■ **Work task**
Beginning with the line below that contains "DVA Physiotherapy (49, 2447)" and ending with the line that contains "EXPO GLOBALPORTS 2026 (66, 1673)", copy every line exactly. Copy nothing else.

■ **Records shown**

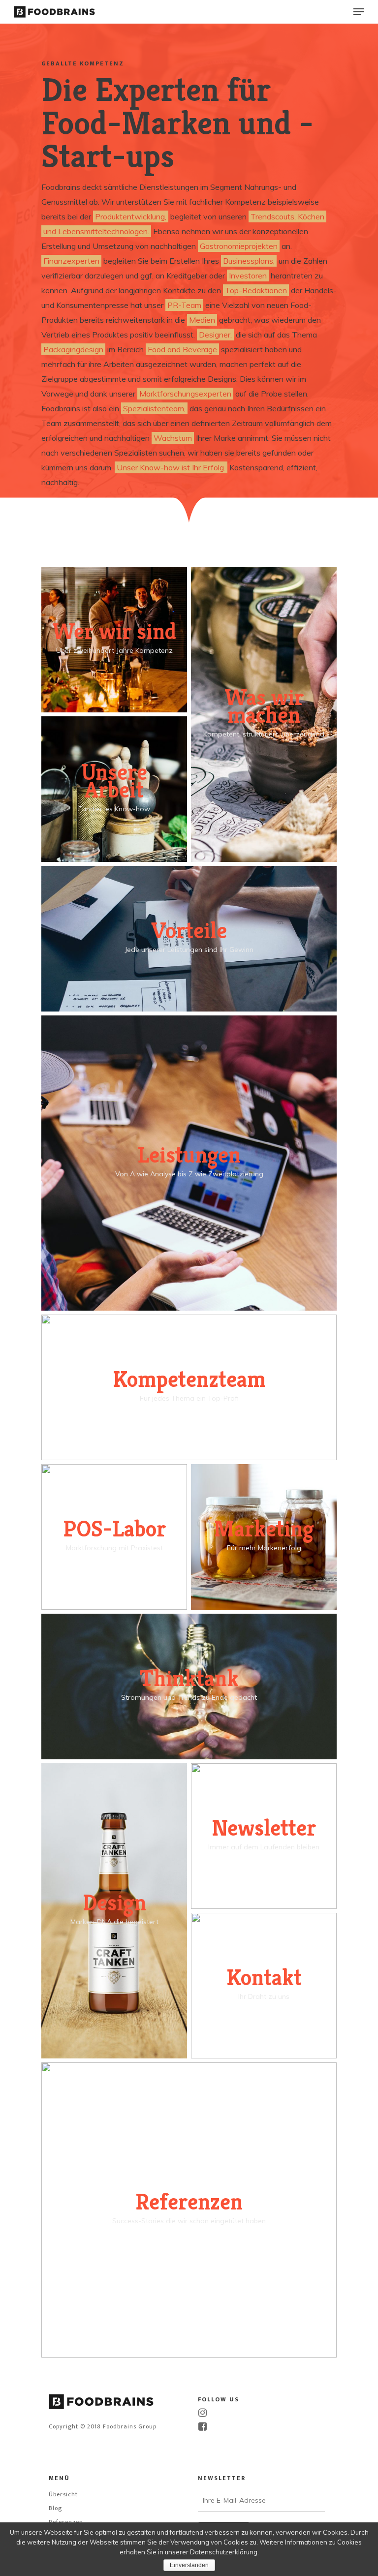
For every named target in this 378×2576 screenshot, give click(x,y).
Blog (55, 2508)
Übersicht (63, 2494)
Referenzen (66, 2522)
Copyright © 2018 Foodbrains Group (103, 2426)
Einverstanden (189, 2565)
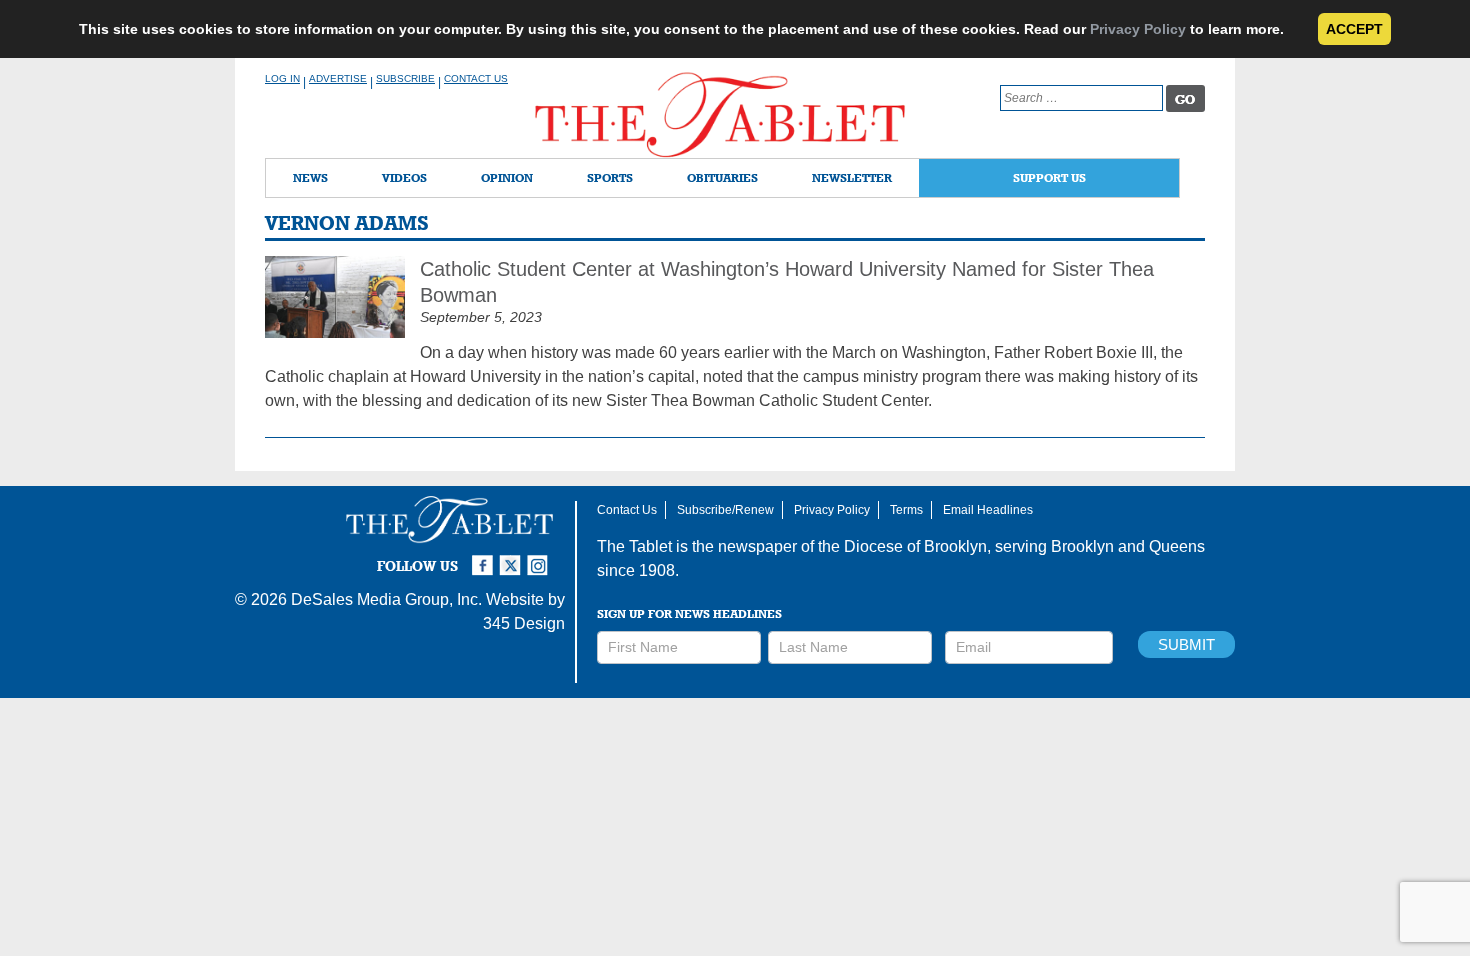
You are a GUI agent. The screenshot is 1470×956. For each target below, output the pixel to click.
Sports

--

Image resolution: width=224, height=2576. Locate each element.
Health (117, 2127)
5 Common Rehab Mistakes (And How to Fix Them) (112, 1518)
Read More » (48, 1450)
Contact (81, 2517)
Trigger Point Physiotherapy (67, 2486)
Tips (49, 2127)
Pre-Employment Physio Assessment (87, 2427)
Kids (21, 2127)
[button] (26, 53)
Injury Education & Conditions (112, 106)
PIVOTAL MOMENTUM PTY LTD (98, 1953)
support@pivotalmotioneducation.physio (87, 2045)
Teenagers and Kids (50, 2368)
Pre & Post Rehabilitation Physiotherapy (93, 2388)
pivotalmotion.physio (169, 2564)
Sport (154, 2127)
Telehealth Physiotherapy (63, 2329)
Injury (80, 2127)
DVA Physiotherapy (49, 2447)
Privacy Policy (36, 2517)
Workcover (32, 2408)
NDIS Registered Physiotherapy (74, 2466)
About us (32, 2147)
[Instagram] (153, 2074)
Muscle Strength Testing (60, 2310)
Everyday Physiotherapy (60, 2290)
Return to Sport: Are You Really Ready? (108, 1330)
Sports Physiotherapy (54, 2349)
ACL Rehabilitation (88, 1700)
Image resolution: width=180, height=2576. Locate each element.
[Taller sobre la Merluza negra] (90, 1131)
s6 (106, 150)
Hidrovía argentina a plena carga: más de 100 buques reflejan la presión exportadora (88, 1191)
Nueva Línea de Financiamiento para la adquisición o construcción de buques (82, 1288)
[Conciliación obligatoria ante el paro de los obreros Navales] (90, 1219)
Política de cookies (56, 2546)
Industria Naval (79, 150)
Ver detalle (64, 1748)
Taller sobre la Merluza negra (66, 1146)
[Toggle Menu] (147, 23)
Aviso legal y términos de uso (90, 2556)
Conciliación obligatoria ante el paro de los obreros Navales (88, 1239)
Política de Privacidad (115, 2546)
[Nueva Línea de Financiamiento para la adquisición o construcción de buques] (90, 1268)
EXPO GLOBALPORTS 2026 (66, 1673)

■ **The completed task**
DVA Physiotherapy (49, 2447)
Privacy Policy (36, 2517)
Workcover (32, 2408)
NDIS Registered Physiotherapy (74, 2466)
About us (32, 2147)
[Instagram] (153, 2074)
Muscle Strength Testing (60, 2310)
Everyday Physiotherapy (60, 2290)
Return to Sport: Are You Really Ready? (108, 1330)
Sports Physiotherapy (54, 2349)
ACL Rehabilitation (88, 1700)
Image resolution: width=180, height=2576. Locate each element.
[Taller sobre la Merluza negra] (90, 1131)
s6 (106, 150)
Hidrovía argentina a plena carga: más de 100 buques reflejan la presión exportadora (88, 1191)
Nueva Línea de Financiamiento para la adquisición o construcción de buques (82, 1288)
[Conciliación obligatoria ante el paro de los obreros Navales] (90, 1219)
Política de cookies (56, 2546)
Industria Naval (79, 150)
Ver detalle (64, 1748)
Taller sobre la Merluza negra (66, 1146)
[Toggle Menu] (147, 23)
Aviso legal y términos de uso (90, 2556)
Conciliación obligatoria ante el paro de los obreros Navales (88, 1239)
Política de Privacidad (115, 2546)
[Nueva Línea de Financiamiento para la adquisición o construcción de buques] (90, 1268)
EXPO GLOBALPORTS 2026 (66, 1673)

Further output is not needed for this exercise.